State machine source is denoted with a \texttt{.sm} suffix. These are
converted to \texttt{.c} files by statecomp. If you are building out of tree,
the \texttt{.c} files will end up in the build tree; otherwise you'll be in
the confusing situation of having both versions in the same subdirectory. If
modifying these, be careful to only modify the \texttt{.sm} files -- the
corresponding \texttt{.c} file can be overwritten on rebuilds.
\subsection{Build system}
The build system relies on the ``single makefile'' concept that was promoted
by someone or another other than us (we should have a reference). Overall
we're relatively happy with it.
We also adopted the Linux 2.6 kernel style of obfuscating the actual compile
lines. This can be irritating if you're trying to debug the build system. It
can be turned off with a ``make V=1'', which makes the build verbose again.

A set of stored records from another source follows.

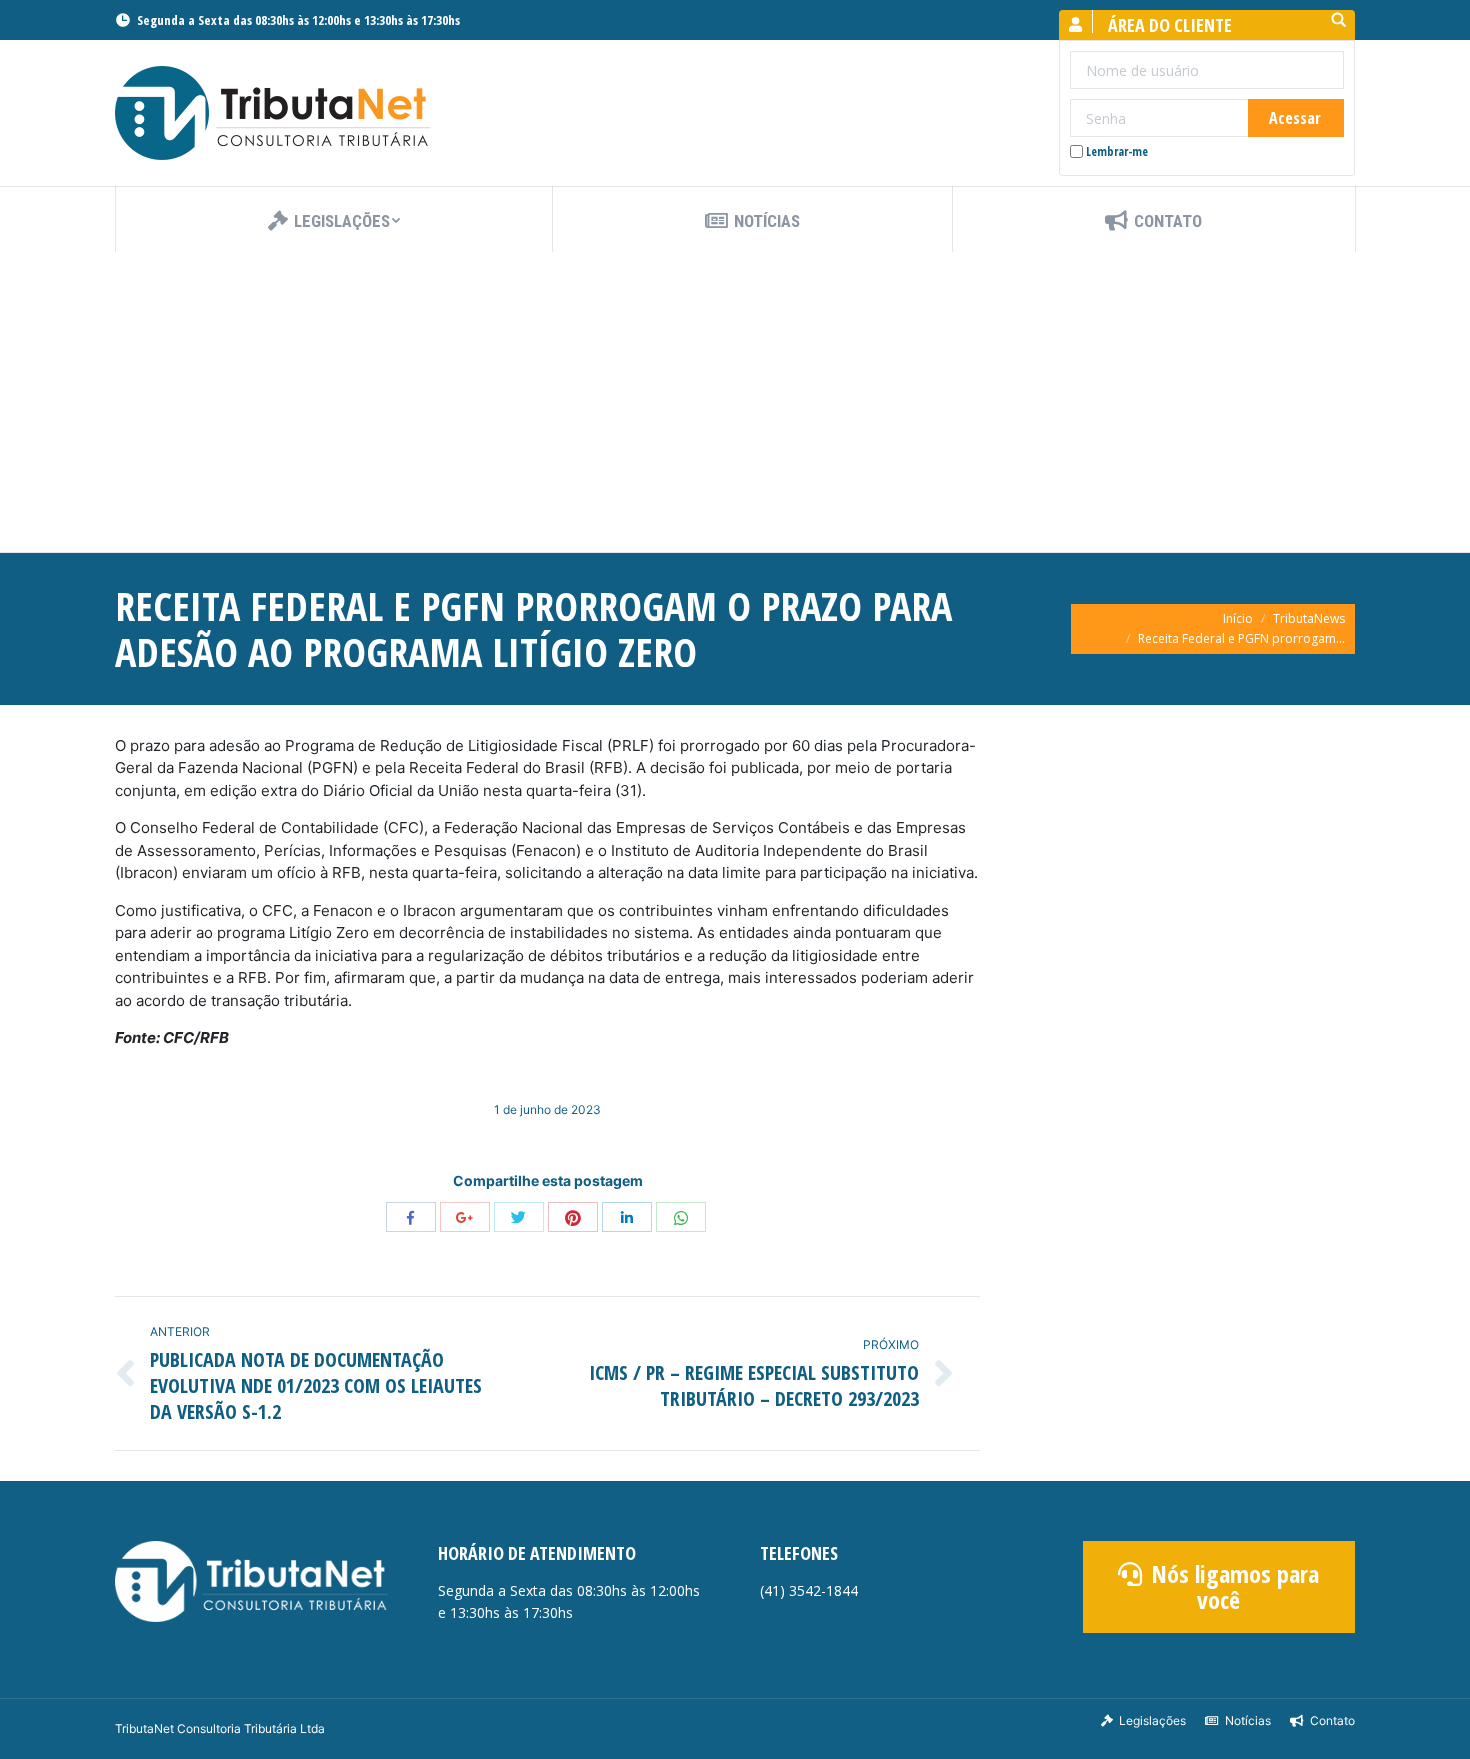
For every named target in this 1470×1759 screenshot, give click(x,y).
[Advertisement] (735, 402)
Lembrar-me (1117, 151)
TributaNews (1309, 618)
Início (1238, 618)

This is controlled via a variable called \texttt{QUIET\_COMPILE} in the
makefile, if you are looking for how this is done.
\subsection{Out-of-tree builds}
Some of the developers are really fond of out-of-tree builds, while others
aren't. Basically the idea is to perform the build in a separate directory so
that the output from the build process doesn't clutter up the source tree.
This can be done by executing \texttt{configure} from a separate directory.
For example:
\begin{verbatim}
# tar xzf pvfs2-0.0.2.tgz
# mkdir BUILD-pvfs2
# cd BUILD-pvfs2
# ../pvfs2/configure
\end{verbatim}